(Beginning of RECORDS FOR PROCESSING)

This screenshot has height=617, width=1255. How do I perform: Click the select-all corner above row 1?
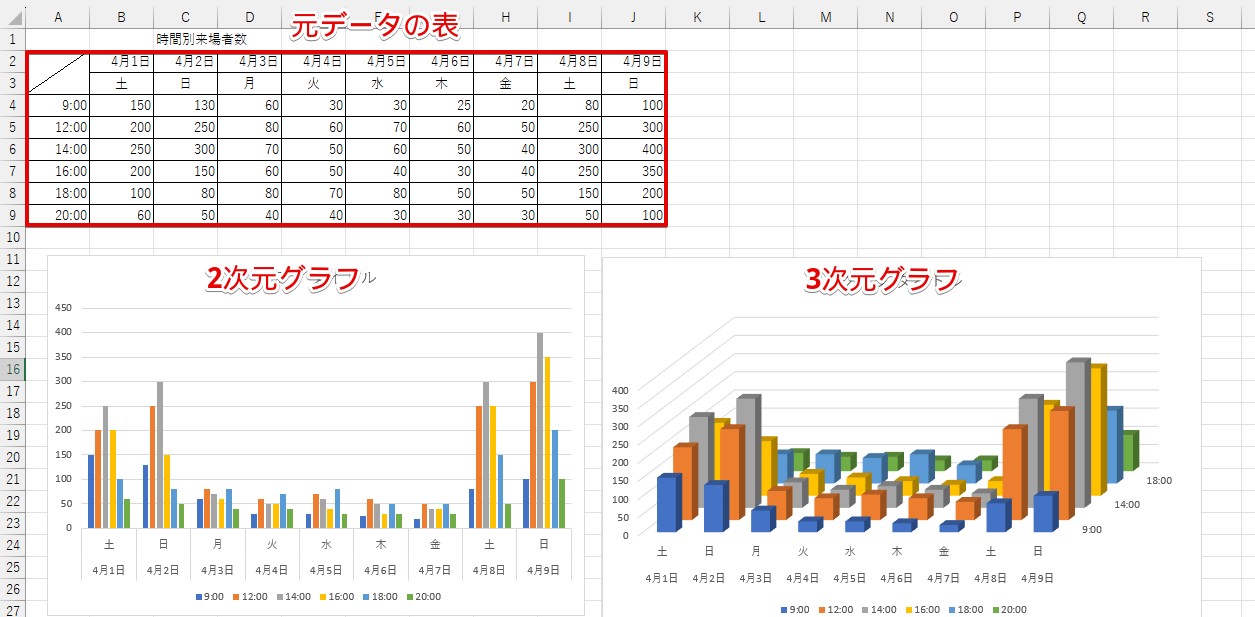point(12,17)
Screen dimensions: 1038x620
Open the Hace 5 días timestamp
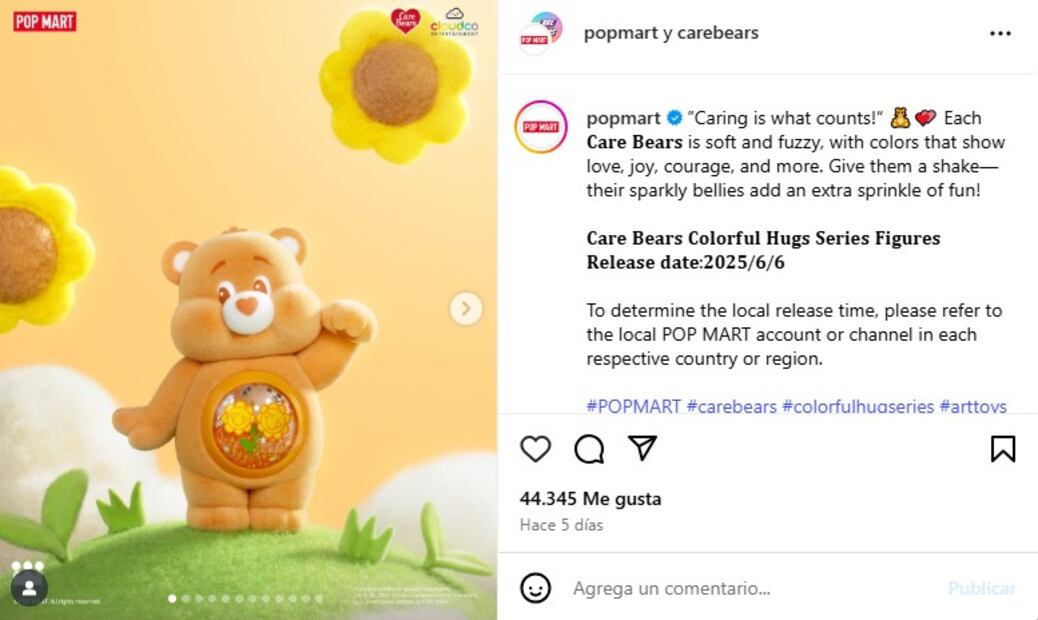561,525
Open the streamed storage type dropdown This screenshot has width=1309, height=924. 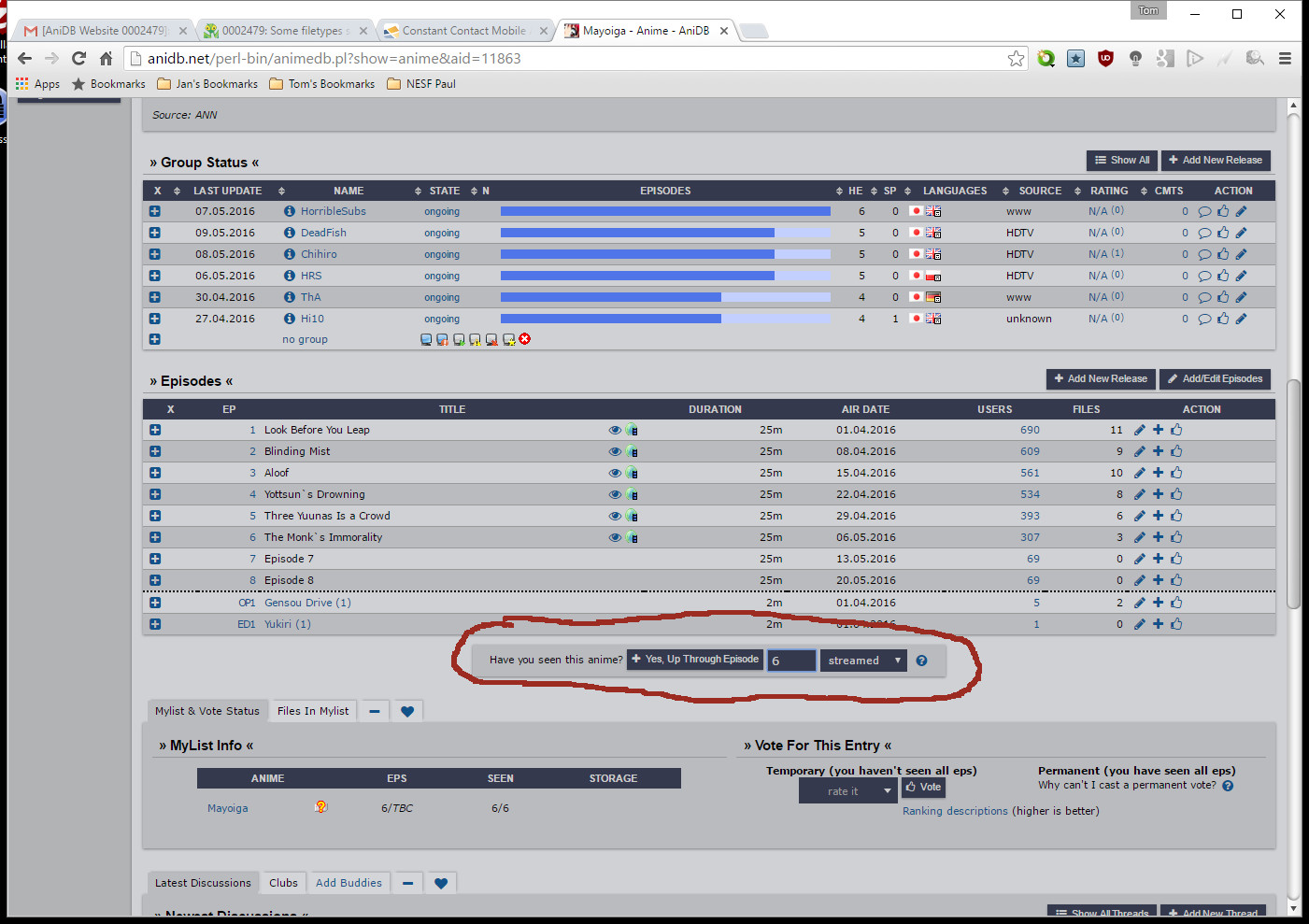863,661
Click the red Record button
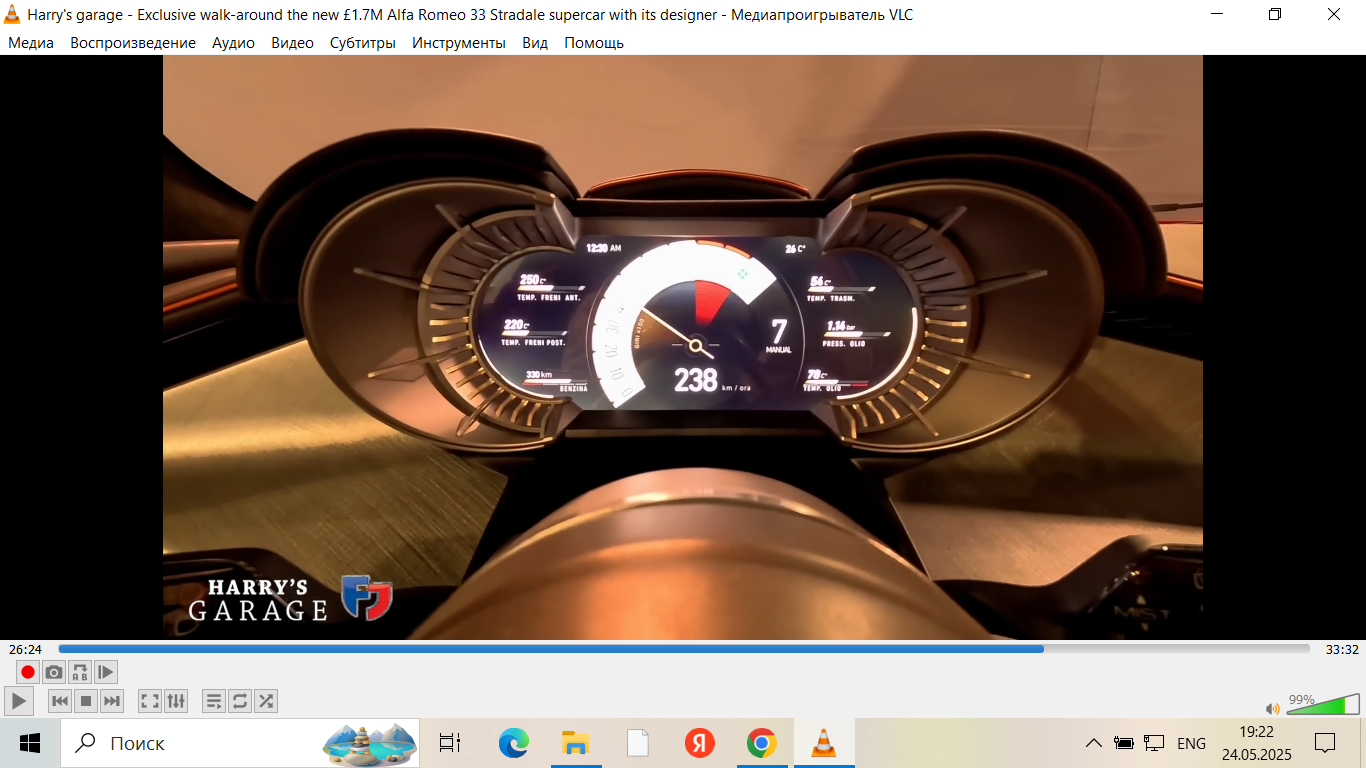Screen dimensions: 1366x768 pyautogui.click(x=28, y=672)
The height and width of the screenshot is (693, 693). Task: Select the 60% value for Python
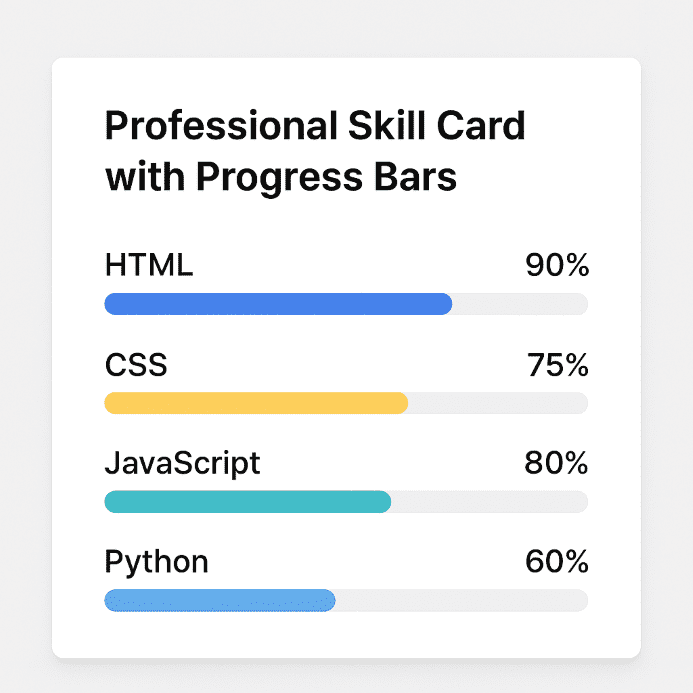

(End of RECORDS FOR PROCESSING)

- [EXERCISE AIM]:
Repeat exactly and only the lines from the one holding "Click the red Record button" through the final line of the entries; no pictures.

- [TASK RESPONSE]:
Click the red Record button
Screen dimensions: 1366x768 pyautogui.click(x=28, y=672)
The height and width of the screenshot is (693, 693). Task: Select the 60% value for Python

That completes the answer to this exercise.